Try it
Print all the data, keeping every line exactly as it is.
------------
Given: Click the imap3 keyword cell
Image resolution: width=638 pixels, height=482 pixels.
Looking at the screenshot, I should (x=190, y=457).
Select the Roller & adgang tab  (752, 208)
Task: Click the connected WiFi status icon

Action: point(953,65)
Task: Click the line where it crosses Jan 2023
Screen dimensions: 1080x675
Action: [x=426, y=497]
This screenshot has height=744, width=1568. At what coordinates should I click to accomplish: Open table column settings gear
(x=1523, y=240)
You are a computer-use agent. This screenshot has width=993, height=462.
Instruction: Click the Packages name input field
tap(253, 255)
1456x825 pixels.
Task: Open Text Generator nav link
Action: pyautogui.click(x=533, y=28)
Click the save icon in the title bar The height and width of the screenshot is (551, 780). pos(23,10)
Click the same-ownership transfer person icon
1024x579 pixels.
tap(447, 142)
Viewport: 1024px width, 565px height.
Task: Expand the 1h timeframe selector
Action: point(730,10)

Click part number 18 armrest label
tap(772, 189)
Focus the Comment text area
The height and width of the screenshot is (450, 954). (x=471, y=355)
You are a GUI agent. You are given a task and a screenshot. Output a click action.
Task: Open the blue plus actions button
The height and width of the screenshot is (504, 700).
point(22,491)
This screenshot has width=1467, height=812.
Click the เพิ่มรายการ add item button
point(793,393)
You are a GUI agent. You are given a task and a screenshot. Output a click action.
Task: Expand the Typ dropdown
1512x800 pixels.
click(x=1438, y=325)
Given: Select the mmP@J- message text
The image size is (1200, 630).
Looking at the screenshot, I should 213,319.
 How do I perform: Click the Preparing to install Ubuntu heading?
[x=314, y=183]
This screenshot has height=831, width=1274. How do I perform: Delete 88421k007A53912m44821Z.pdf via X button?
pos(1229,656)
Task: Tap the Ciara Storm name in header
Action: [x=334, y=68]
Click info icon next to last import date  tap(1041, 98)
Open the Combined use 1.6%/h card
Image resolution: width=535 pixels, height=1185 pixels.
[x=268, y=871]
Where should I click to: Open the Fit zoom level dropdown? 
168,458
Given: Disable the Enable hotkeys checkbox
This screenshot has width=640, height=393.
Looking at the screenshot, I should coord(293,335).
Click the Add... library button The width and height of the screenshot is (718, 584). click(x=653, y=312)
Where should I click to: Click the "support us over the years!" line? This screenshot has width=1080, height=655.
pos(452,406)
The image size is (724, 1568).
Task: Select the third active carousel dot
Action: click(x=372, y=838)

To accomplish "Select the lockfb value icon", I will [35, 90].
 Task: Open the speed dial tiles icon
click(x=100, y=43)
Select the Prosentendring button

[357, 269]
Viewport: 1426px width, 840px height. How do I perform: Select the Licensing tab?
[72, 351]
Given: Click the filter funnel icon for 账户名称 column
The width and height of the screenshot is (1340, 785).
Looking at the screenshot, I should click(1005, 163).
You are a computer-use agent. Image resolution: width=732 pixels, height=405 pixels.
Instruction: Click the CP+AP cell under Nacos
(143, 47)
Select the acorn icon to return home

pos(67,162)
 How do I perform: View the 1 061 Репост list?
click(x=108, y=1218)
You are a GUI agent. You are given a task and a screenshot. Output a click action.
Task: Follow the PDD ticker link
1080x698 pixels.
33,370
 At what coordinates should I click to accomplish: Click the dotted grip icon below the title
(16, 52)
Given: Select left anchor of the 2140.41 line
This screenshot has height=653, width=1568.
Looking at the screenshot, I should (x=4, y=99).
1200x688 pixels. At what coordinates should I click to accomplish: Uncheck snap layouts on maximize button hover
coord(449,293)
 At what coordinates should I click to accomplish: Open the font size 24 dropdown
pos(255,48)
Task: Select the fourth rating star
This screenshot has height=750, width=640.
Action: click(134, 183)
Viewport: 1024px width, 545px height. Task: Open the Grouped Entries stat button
------------
Solution for this problem
Given: Click the imap3 keyword cell
Image resolution: width=638 pixels, height=482 pixels.
Looking at the screenshot, I should (x=190, y=457).
Select the Roller & adgang tab  (752, 208)
Task: Click the connected WiFi status icon

Action: point(953,65)
Task: Click the line where it crosses Jan 2023
Screen dimensions: 1080x675
Action: [x=426, y=497]
This screenshot has height=744, width=1568. At what coordinates should I click to accomplish: Open table column settings gear
(x=1523, y=240)
You are a computer-use agent. This screenshot has width=993, height=462.
Instruction: Click the Packages name input field
tap(253, 255)
1456x825 pixels.
Task: Open Text Generator nav link
Action: pyautogui.click(x=533, y=28)
Click the save icon in the title bar The height and width of the screenshot is (551, 780). pos(23,10)
Click the same-ownership transfer person icon
1024x579 pixels.
tap(447, 142)
Viewport: 1024px width, 565px height.
Task: Expand the 1h timeframe selector
Action: point(730,10)

Click part number 18 armrest label
tap(772, 189)
Focus the Comment text area
The height and width of the screenshot is (450, 954). (x=471, y=355)
You are a GUI agent. You are given a task and a screenshot. Output a click action.
Task: Open the blue plus actions button
The height and width of the screenshot is (504, 700).
point(22,491)
This screenshot has width=1467, height=812.
Click the เพิ่มรายการ add item button
point(793,393)
You are a GUI agent. You are given a task and a screenshot. Output a click action.
Task: Expand the Typ dropdown
1512x800 pixels.
click(x=1438, y=325)
Given: Select the mmP@J- message text
The image size is (1200, 630).
Looking at the screenshot, I should 213,319.
 How do I perform: Click the Preparing to install Ubuntu heading?
[x=314, y=183]
This screenshot has height=831, width=1274. How do I perform: Delete 88421k007A53912m44821Z.pdf via X button?
pos(1229,656)
Task: Tap the Ciara Storm name in header
Action: [x=334, y=68]
Click info icon next to last import date  tap(1041, 98)
Open the Combined use 1.6%/h card
Image resolution: width=535 pixels, height=1185 pixels.
[x=268, y=871]
Where should I click to: Open the Fit zoom level dropdown? 
168,458
Given: Disable the Enable hotkeys checkbox
This screenshot has width=640, height=393.
Looking at the screenshot, I should coord(293,335).
Click the Add... library button The width and height of the screenshot is (718, 584). click(x=653, y=312)
Where should I click to: Click the "support us over the years!" line? This screenshot has width=1080, height=655.
pos(452,406)
The image size is (724, 1568).
Task: Select the third active carousel dot
Action: click(x=372, y=838)

To accomplish "Select the lockfb value icon", I will [35, 90].
 Task: Open the speed dial tiles icon
click(x=100, y=43)
Select the Prosentendring button

[357, 269]
Viewport: 1426px width, 840px height. How do I perform: Select the Licensing tab?
[72, 351]
Given: Click the filter funnel icon for 账户名称 column
The width and height of the screenshot is (1340, 785).
Looking at the screenshot, I should click(1005, 163).
You are a computer-use agent. Image resolution: width=732 pixels, height=405 pixels.
Instruction: Click the CP+AP cell under Nacos
(143, 47)
Select the acorn icon to return home

pos(67,162)
 How do I perform: View the 1 061 Репост list?
click(x=108, y=1218)
You are a GUI agent. You are given a task and a screenshot. Output a click action.
Task: Follow the PDD ticker link
1080x698 pixels.
33,370
 At what coordinates should I click to accomplish: Click the dotted grip icon below the title
(16, 52)
Given: Select left anchor of the 2140.41 line
This screenshot has height=653, width=1568.
Looking at the screenshot, I should (x=4, y=99).
1200x688 pixels. At what coordinates should I click to accomplish: Uncheck snap layouts on maximize button hover
coord(449,293)
 At what coordinates should I click to accomplish: Open the font size 24 dropdown
pos(255,48)
Task: Select the fourth rating star
This screenshot has height=750, width=640.
Action: click(134, 183)
Viewport: 1024px width, 545px height. Task: Open the Grouped Entries stat button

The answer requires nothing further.